New York is one of the first states to change that. Under the new law, which takes effect January 1, 2018, employees will be entitled to certain paid family leave benefits. The program is, essentially, an insurance plan funded by employees, not employers. Beginning January 1, 2018, all employees will contribute up to $1 per week to fund the benefit. Starting on that date as well, employees who have been employed for six months will be eligible for up to 8 weeks of paid leave at 50% of their weekly pay (capped at 50% of the state-wide average pay). The benefit will increase yearly, and in 2021 employees will be eligible for 12 weeks of leave at up to 67% of weekly pay (capped at 67% of the state-wide average pay). Eligibility for the leave is similar to what the FMLA provides.

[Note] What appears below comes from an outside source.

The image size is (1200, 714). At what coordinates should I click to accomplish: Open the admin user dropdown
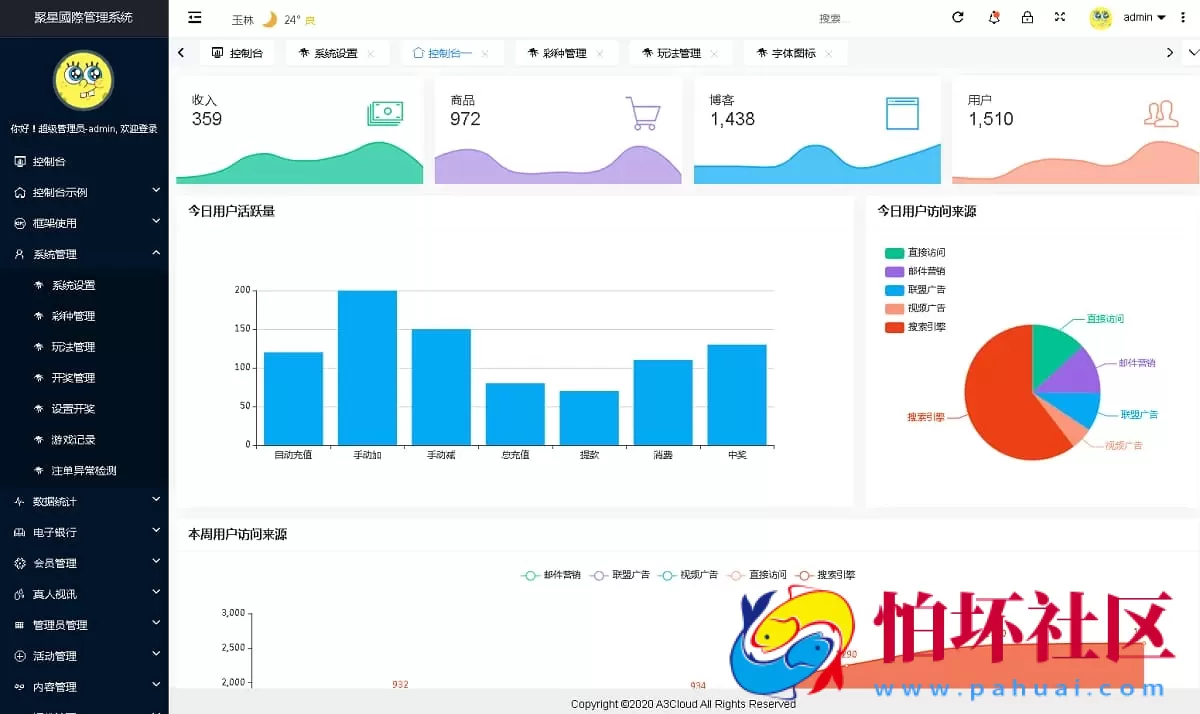point(1144,17)
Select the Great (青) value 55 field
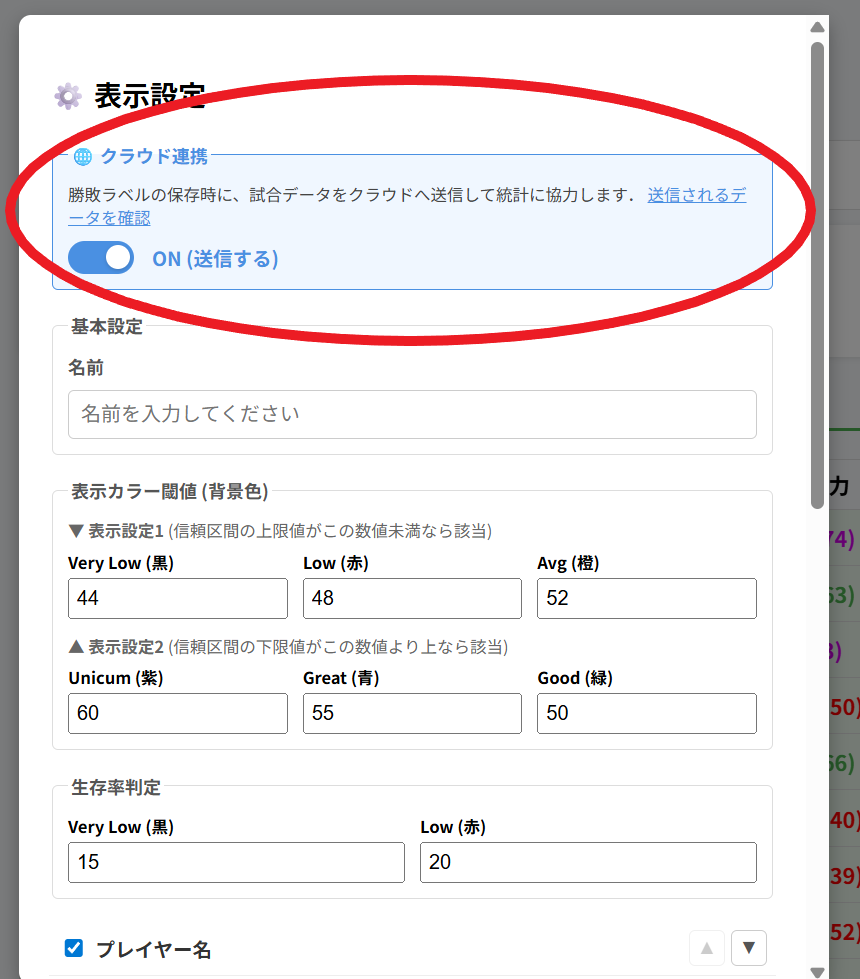 tap(412, 713)
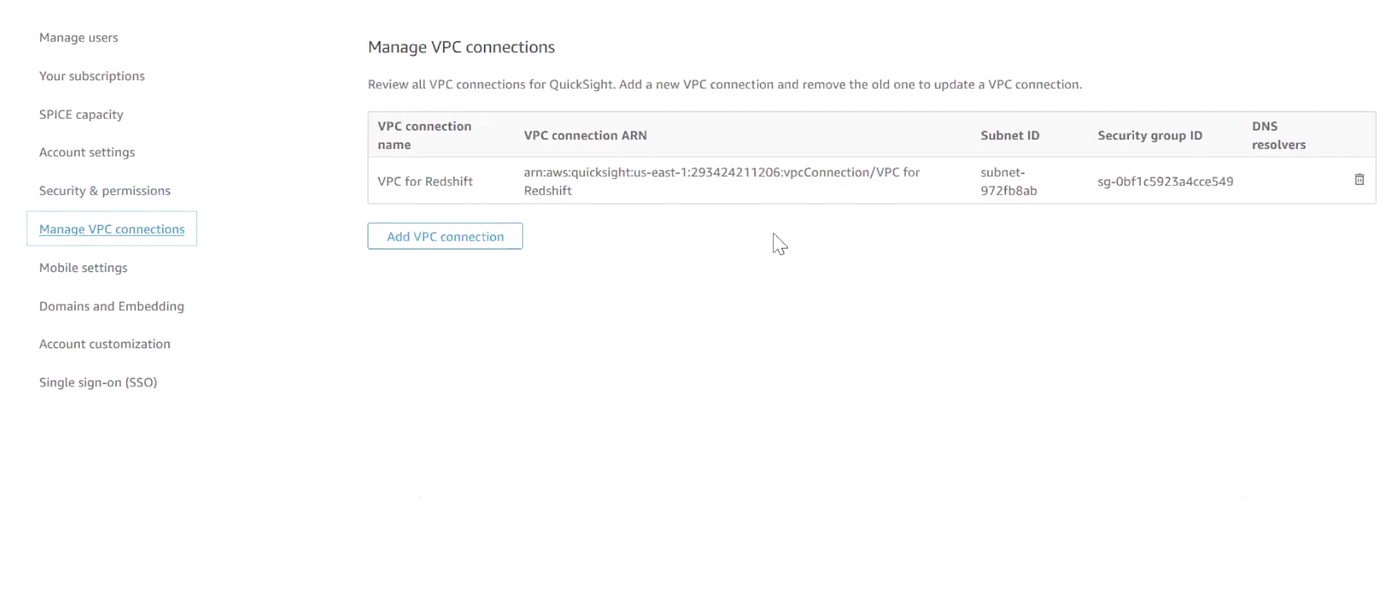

While there will be no direct cost to employers, it is likely that more employees will find themselves able to utilize family leave once they are entitled to receive some compensation. Employers will need to be prepared for the administrative burdens involved. There will be many technical issues involved in the implementation of this program which will need to be ironed out before January 1, 2018.
Please note that this is a general overview of developments in the law, and does not constitute legal advice. If you have questions regarding these provisions, or any other aspect of employment law, please contact Thomas B. Wassel at (516) 357-3868 or email@example.com or Gerard Fishberg at (516) 357-3703 or firstname.lastname@example.org.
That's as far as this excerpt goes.